I agree that preventative check-ups can find serious problems early, just as oil changes prevent serious damage and large bills. However, most of these check-ups don't show serious problems. Unless you run into the types of practitioners that will order expensive tests to generate more office visits "just to be sure". I had mentioned reducing the costs for insured vs uninsured to be the same, as you had touched upon. My point is this office visit should be $80. All of these $80 check-ups break the system. The medicare/medicaid systems should be more for major medical and check ups are supplimental insurance or Feel free for employers and other private insurance to cover check-ups. I'd rather see major coverage for all than having entire groups that go without. I think what you are saying is that people won't pay $80 for what they feel is not serious and would not pay up for routine, preventative care. But if it's $15, they will. You can't expect the system to keep eating it on this nickel dime stuff. And in the healthcare world, $80 is NOTHING. If something major is found, the insurance would then cover it.

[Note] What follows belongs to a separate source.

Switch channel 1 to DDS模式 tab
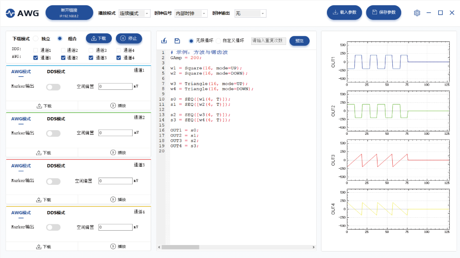460x258 pixels. pos(56,72)
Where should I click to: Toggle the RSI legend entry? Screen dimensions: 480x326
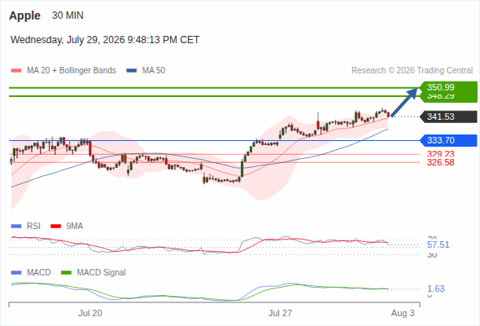(26, 227)
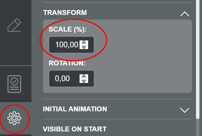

Perhaps oil changes is a bad analogy. How bout Tires? Many will wait on spending the money there... Many wait til it's a flat to actually deal with it. They won't pay for rotation either. Cars with warranty won't cover the tires. But if they did, or only charged $15.... Then we'd all have great tires..... Til the warranty company went broke, or then they would only offer coverage on the more expensive cars.... At least, that's my theory. We can agree to disagree.